Saturday, January 23, 2016

DEEDS IS RIGHT TO SUE



Virginia’s privatized mental health care system is a shambles and may be riddled with corruption and incompetence.
            State Senator Creigh Deeds is absolutely right to file a $6 million wrongful death suit against the state of Virginia, a mental health evaluator, and an agency that did not find a hospital bed for his mentally ill son. That son, denied a bed when some were available, ended up repeatedly stabbing his father and then killing himself.
            The sad truth is when young Austin Deeds was having a psychotic incident and needed hospitalization; the Deeds family was told there were no beds available. Beds were available; the young man could have been evaluated and treated. The person checking on bed-availability didn’t have the correct phone number. This is incompetence at its worst—it cost a life and brought agony to a family trying to get help for their seriously ill son.
            Governor McAuliffe, since the Deeds tragedy, has signed a law that allows more time to find beds for psychiatric patients. The law also compels the state to maintain a “real-time” online registry of available beds.
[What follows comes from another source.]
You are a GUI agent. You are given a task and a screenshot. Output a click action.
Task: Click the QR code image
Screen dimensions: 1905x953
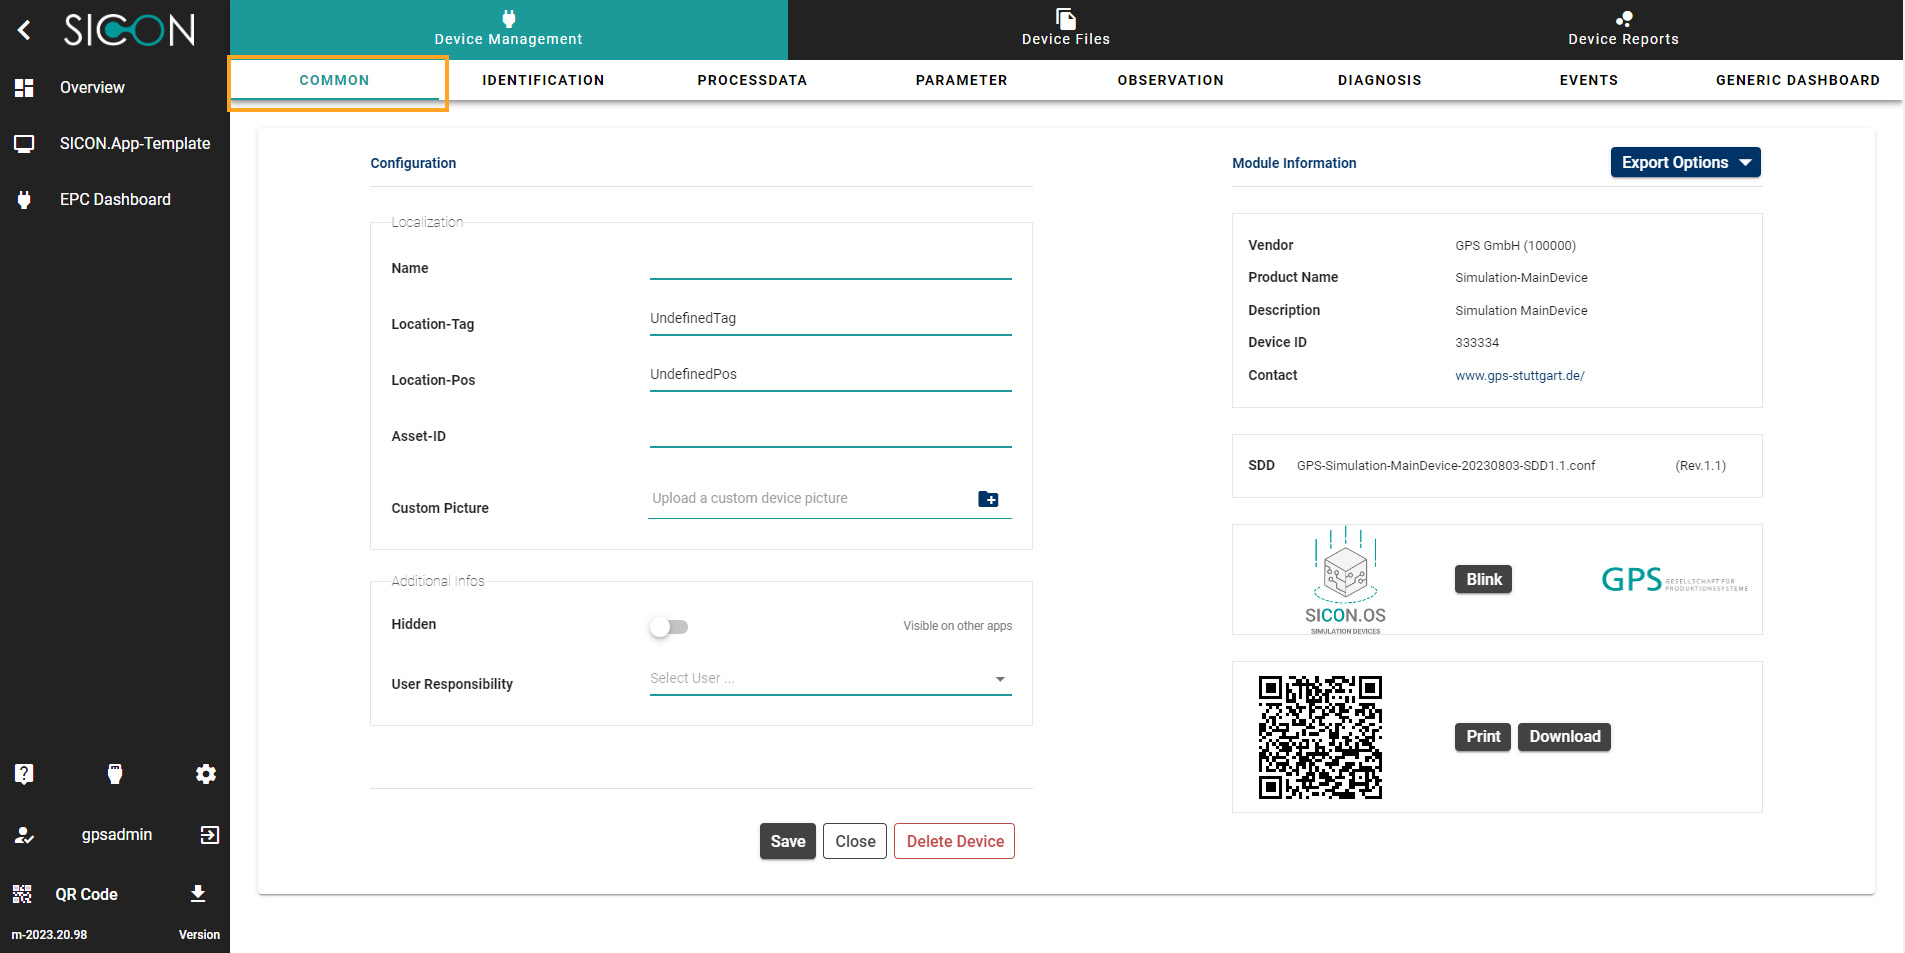(x=1320, y=737)
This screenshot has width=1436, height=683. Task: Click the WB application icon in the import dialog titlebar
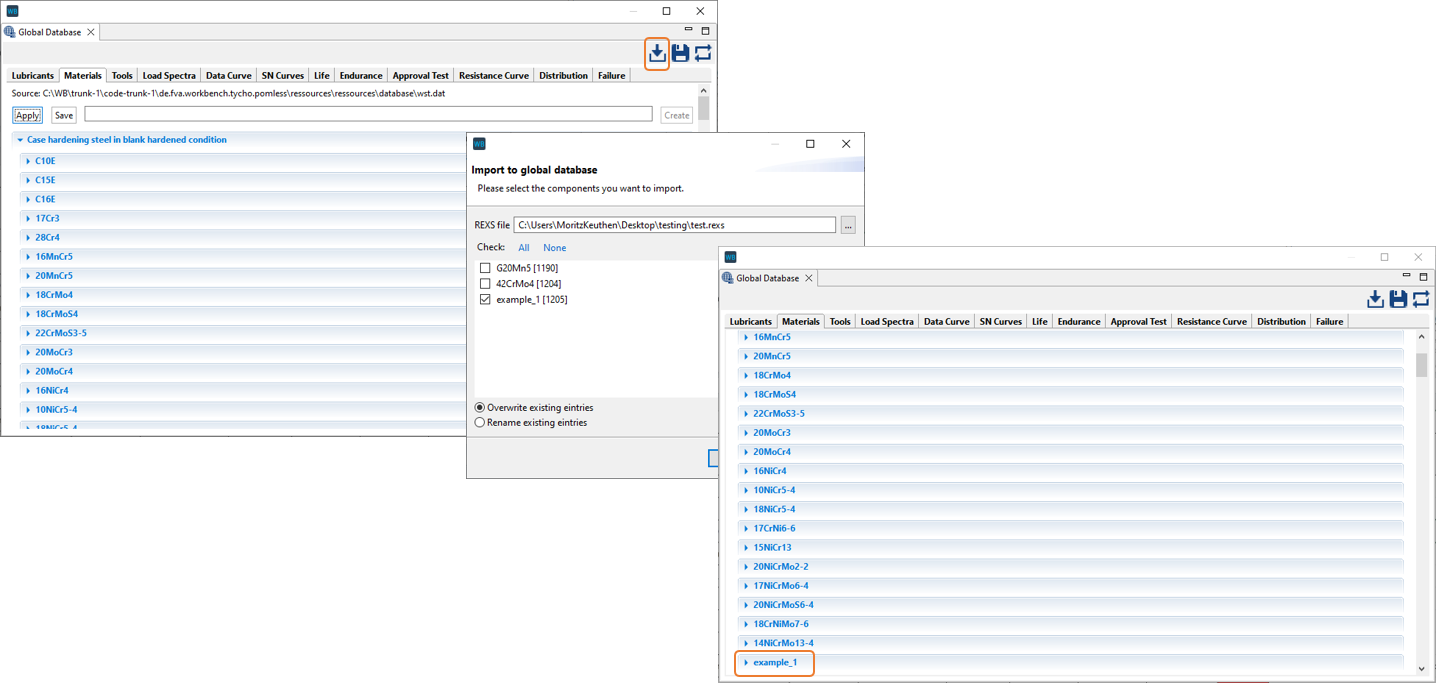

If you are dealing with people who cannot even get the phone numbers correct, how can you expect them to operate and maintain a “real-time” online registry of available beds.  The actions of the state legislature and the Governor are too little, too late for the Deeds family.
            The closing of state-run mental health facilities is coming home to roost; it certainly did for the Deeds family. It is hard to believe that a state facility could do a poorer job than did the Rockbridge Community Services Board in dispatching Michael Gentry to evaluate young Deeds.
            The fact is that the Virginia legislature repeatedly cut mental health funding; it has closed hospitals, and turned the mental health program over to incompetents who cannot even get a phone number straight.
            The Virginia General Assembly should be ashamed of itself for tightening the budget at the expense of one of the most vulnerable segments of society—the mentally ill.